[[ ENTRIES SUPPLIED, beginning ]]

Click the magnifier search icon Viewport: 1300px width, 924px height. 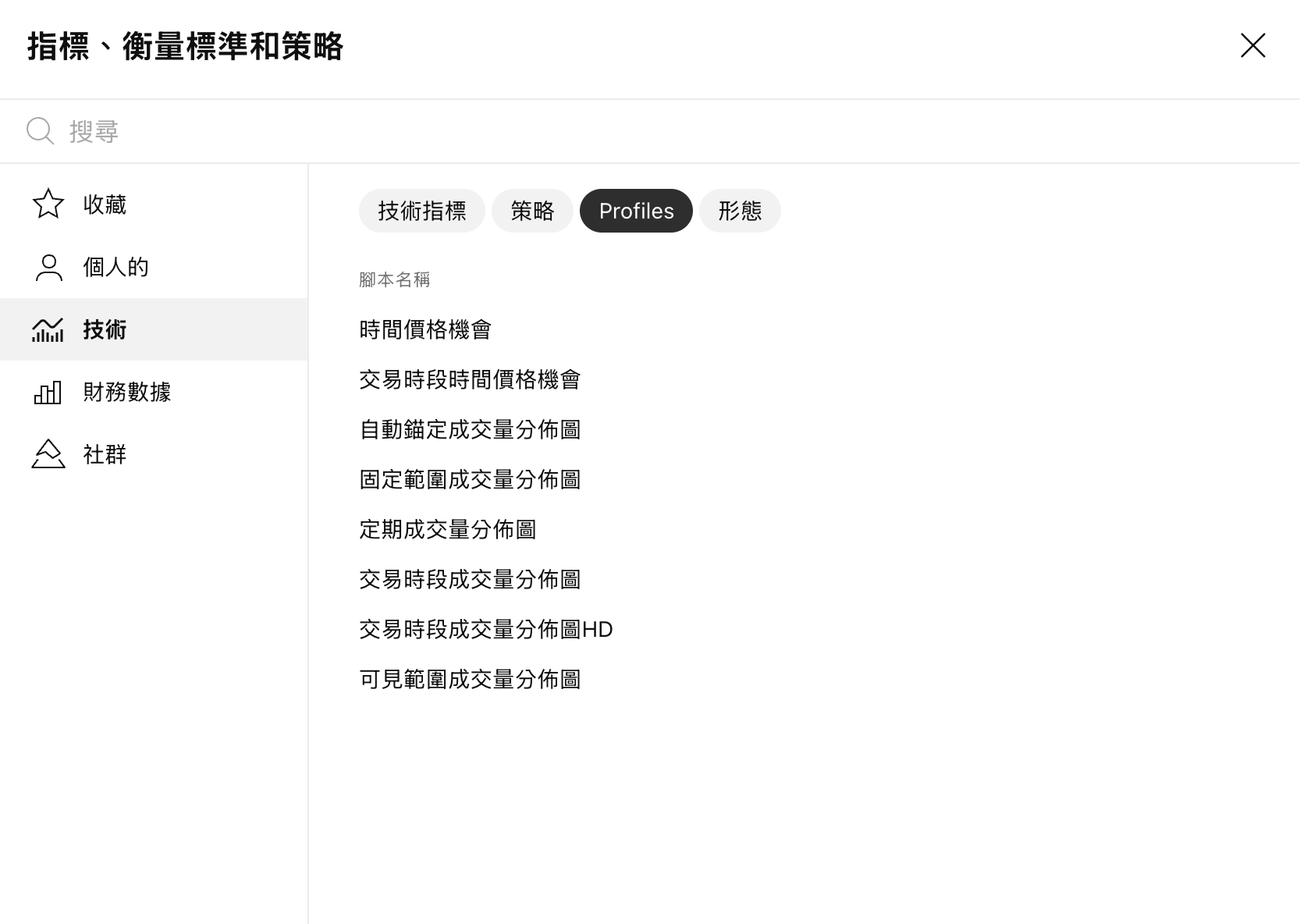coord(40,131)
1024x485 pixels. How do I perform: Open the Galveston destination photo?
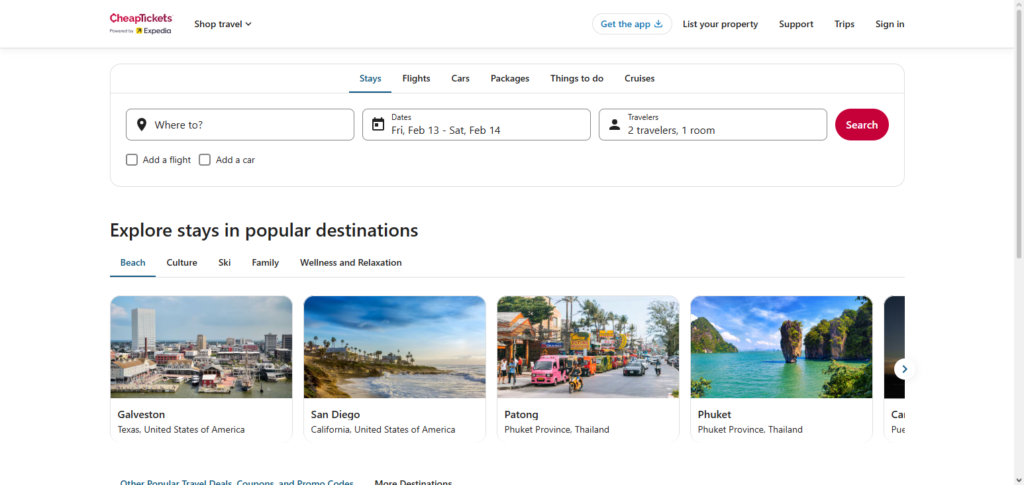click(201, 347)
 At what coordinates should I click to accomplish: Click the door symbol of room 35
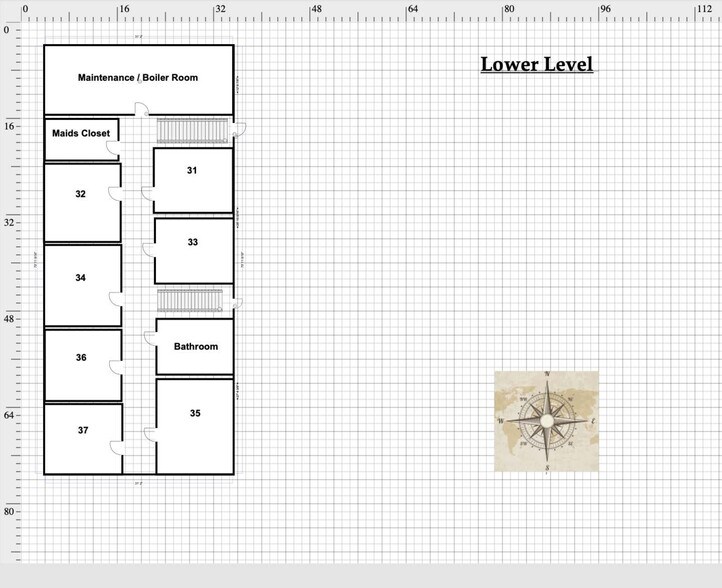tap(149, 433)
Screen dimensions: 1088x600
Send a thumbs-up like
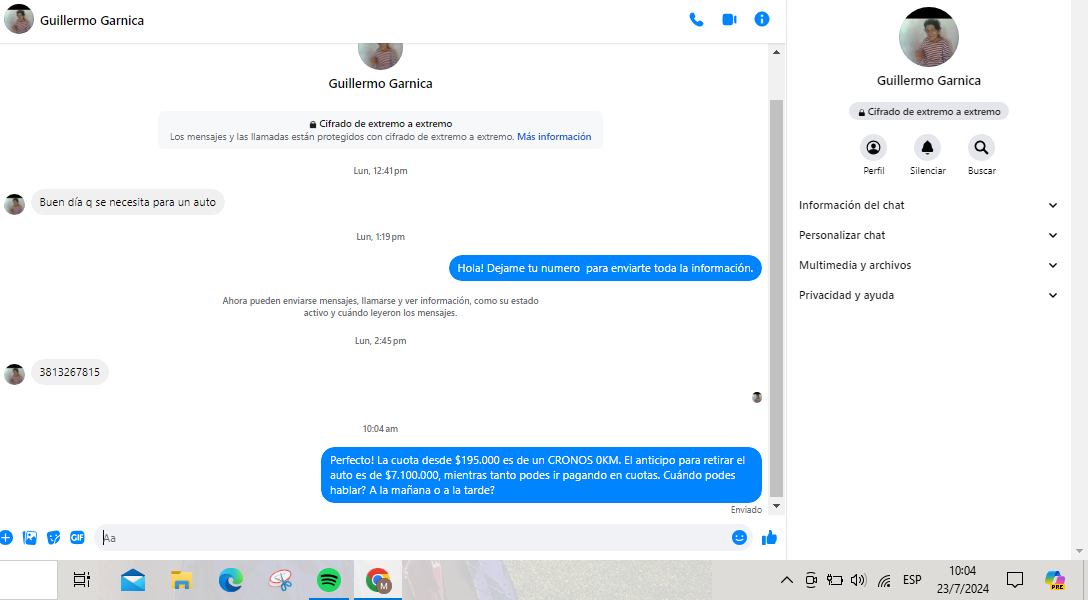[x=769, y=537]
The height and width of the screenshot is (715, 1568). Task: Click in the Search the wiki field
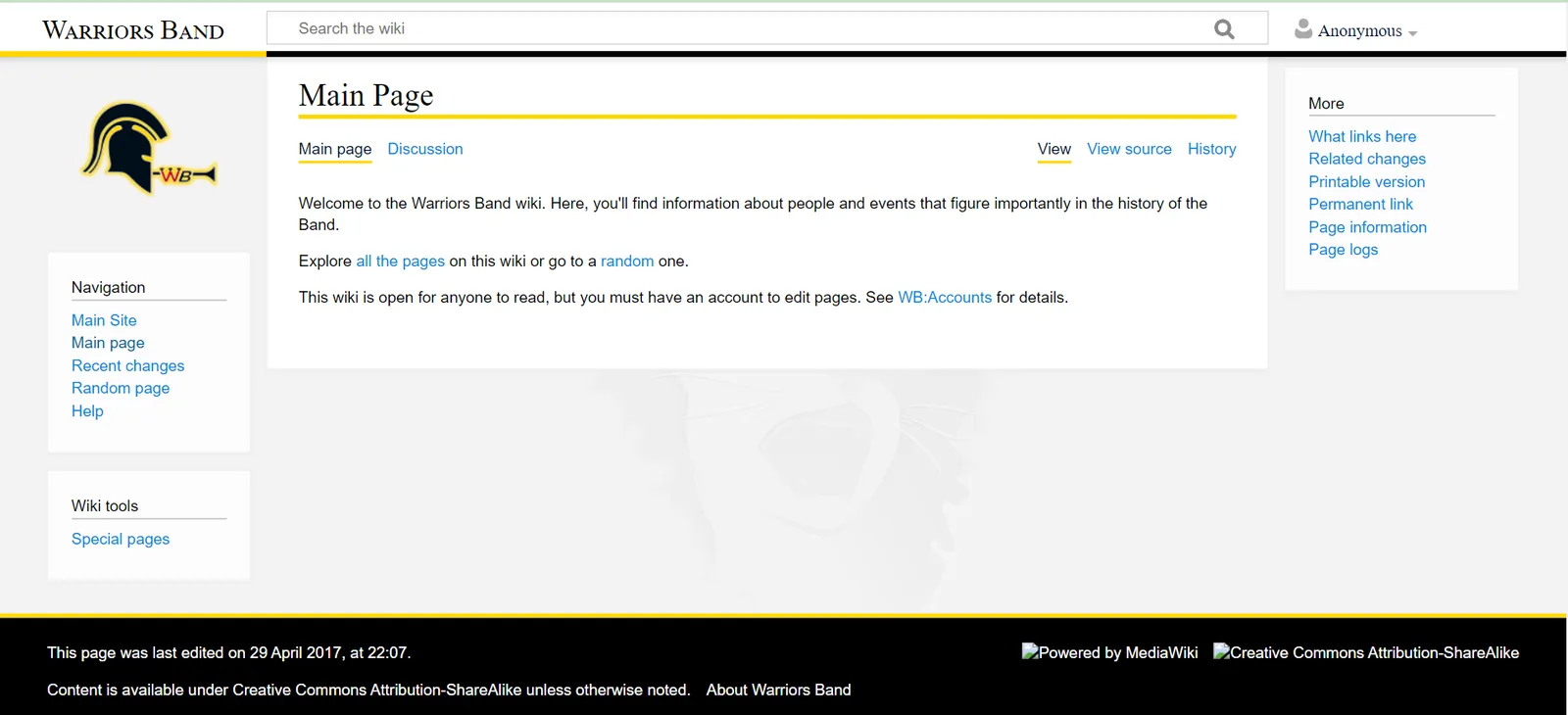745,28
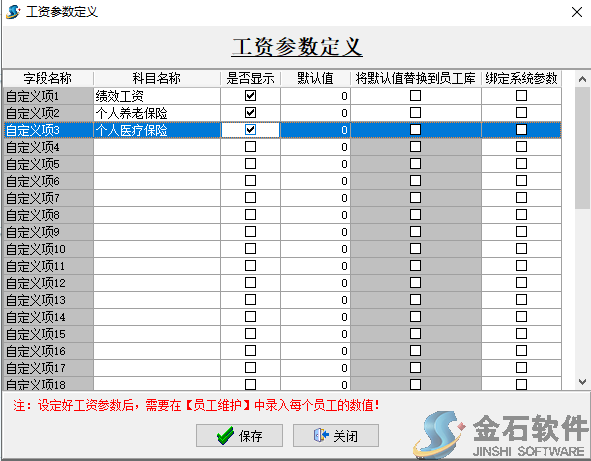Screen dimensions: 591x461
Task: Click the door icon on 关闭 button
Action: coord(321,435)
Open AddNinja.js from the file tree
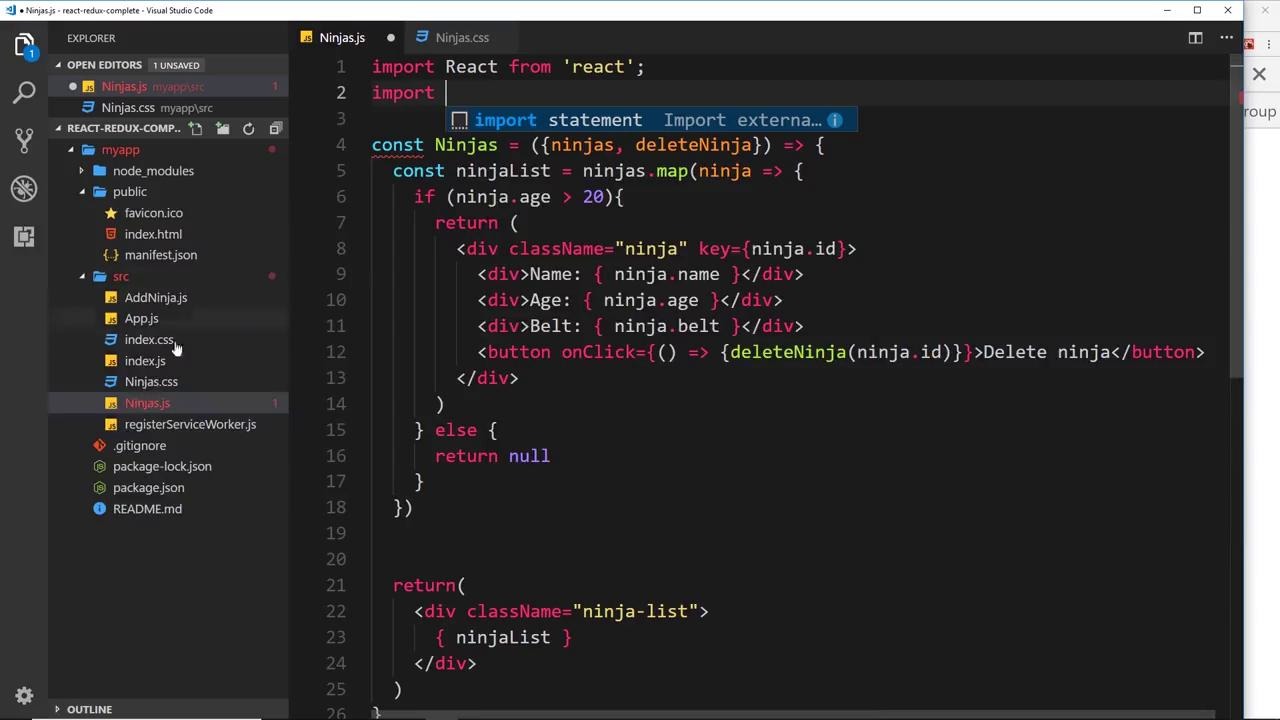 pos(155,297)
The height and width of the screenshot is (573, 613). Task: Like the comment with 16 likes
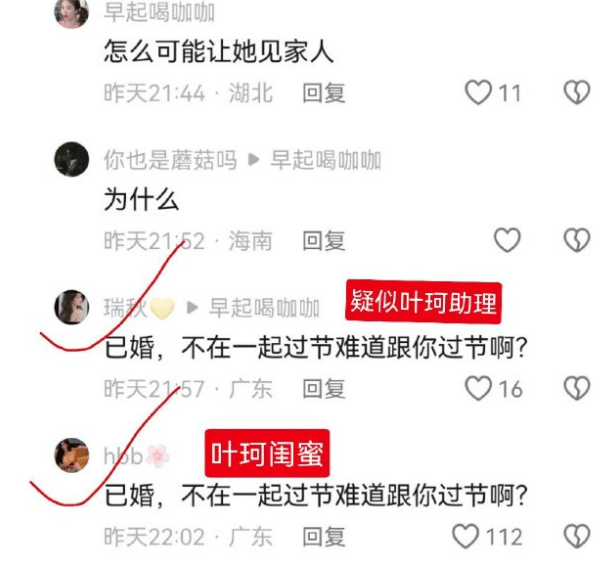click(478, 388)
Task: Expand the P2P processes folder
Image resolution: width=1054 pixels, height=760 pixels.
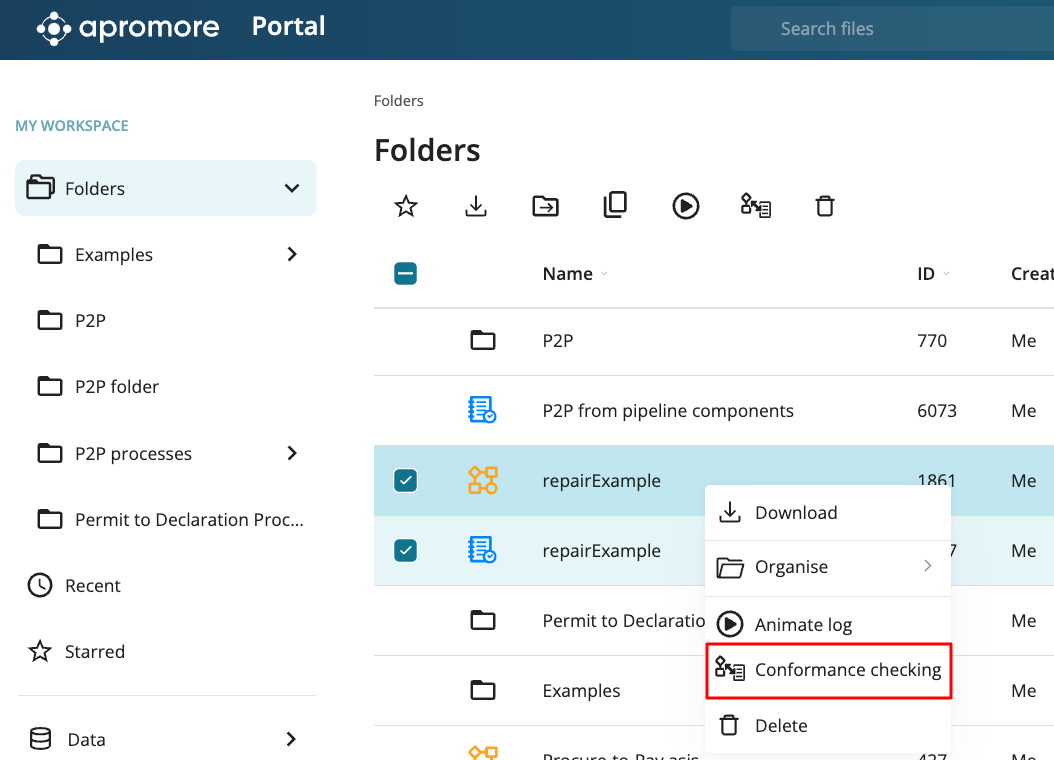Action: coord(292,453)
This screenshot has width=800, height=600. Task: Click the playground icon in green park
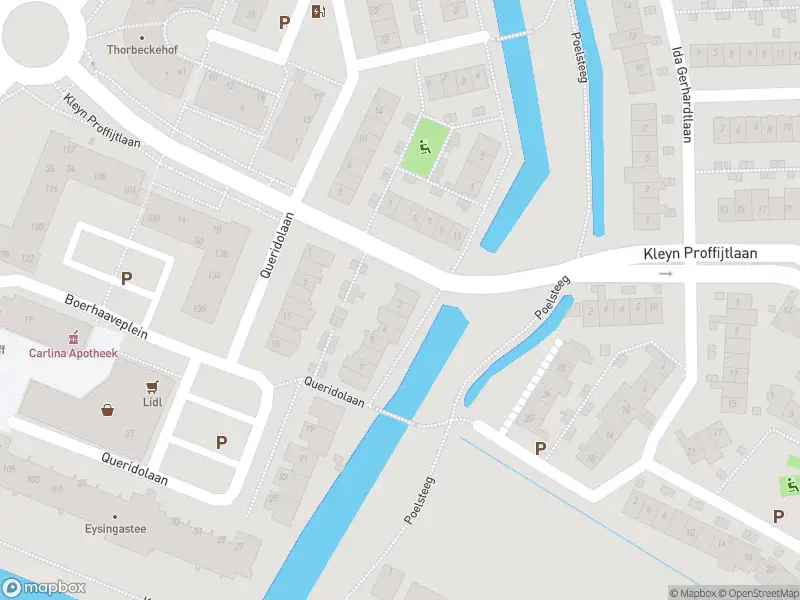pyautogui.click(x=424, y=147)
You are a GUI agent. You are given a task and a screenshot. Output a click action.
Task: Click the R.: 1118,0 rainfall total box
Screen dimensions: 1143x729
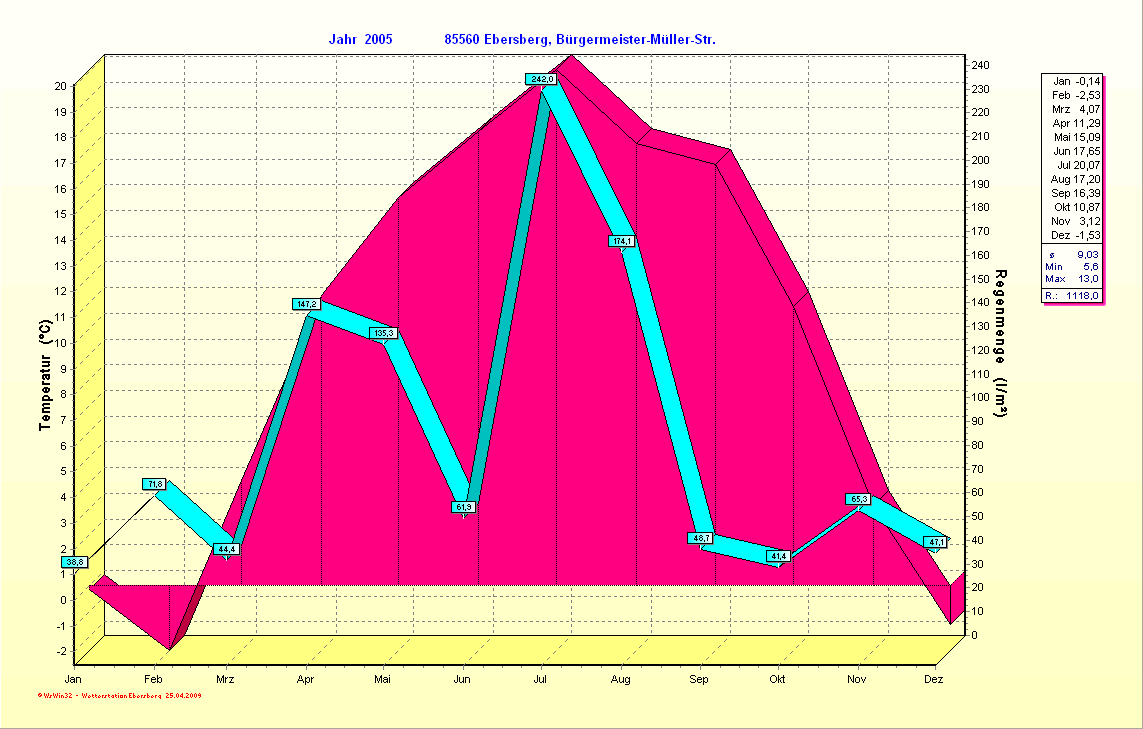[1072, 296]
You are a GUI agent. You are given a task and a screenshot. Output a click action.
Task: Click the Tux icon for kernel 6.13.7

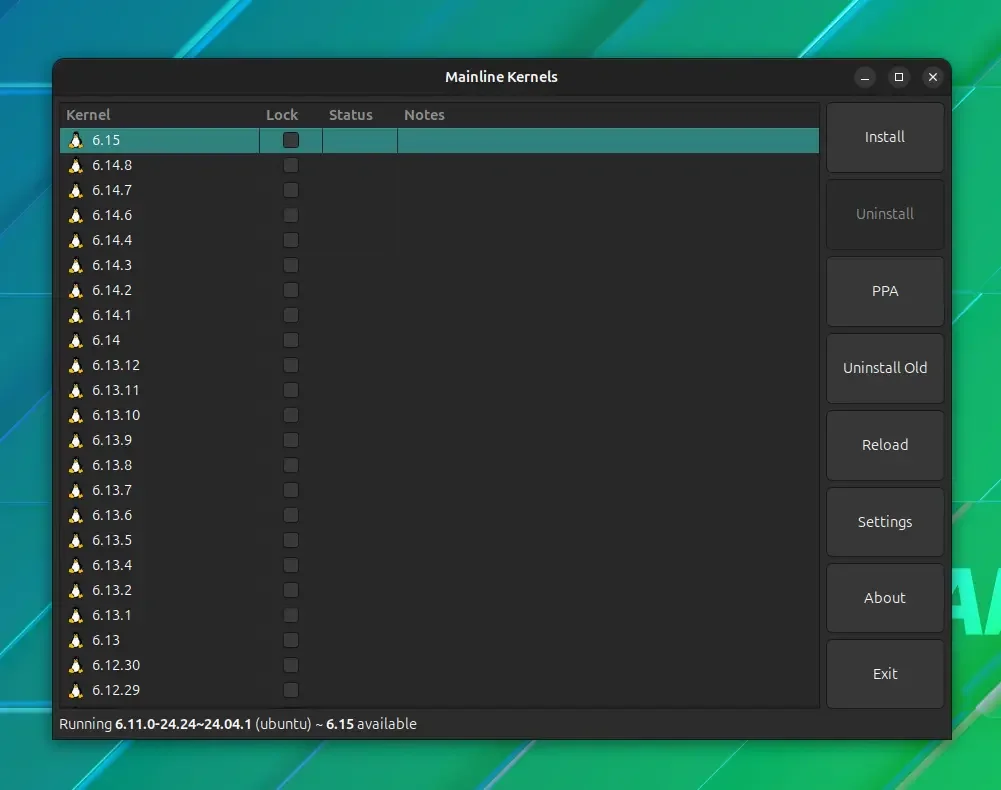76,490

[[ ENTRIES SUPPLIED, end ]]

WORK INSTRUCTIONS:
Copy word for word the lines of the records above from the one with "Open AddNinja.js from the file tree" up to and including the one with "Task: Click the R.: 1118,0 rainfall total box". Skip the pictures.

RESPONSE BOX:
Open AddNinja.js from the file tree
 pos(155,297)
The height and width of the screenshot is (573, 613). Task: Like the comment with 16 likes
click(478, 388)
Task: Expand the P2P processes folder
Image resolution: width=1054 pixels, height=760 pixels.
Action: coord(292,453)
This screenshot has width=800, height=600. Task: Click the playground icon in green park
pyautogui.click(x=424, y=147)
You are a GUI agent. You are given a task and a screenshot. Output a click action.
Task: Click the R.: 1118,0 rainfall total box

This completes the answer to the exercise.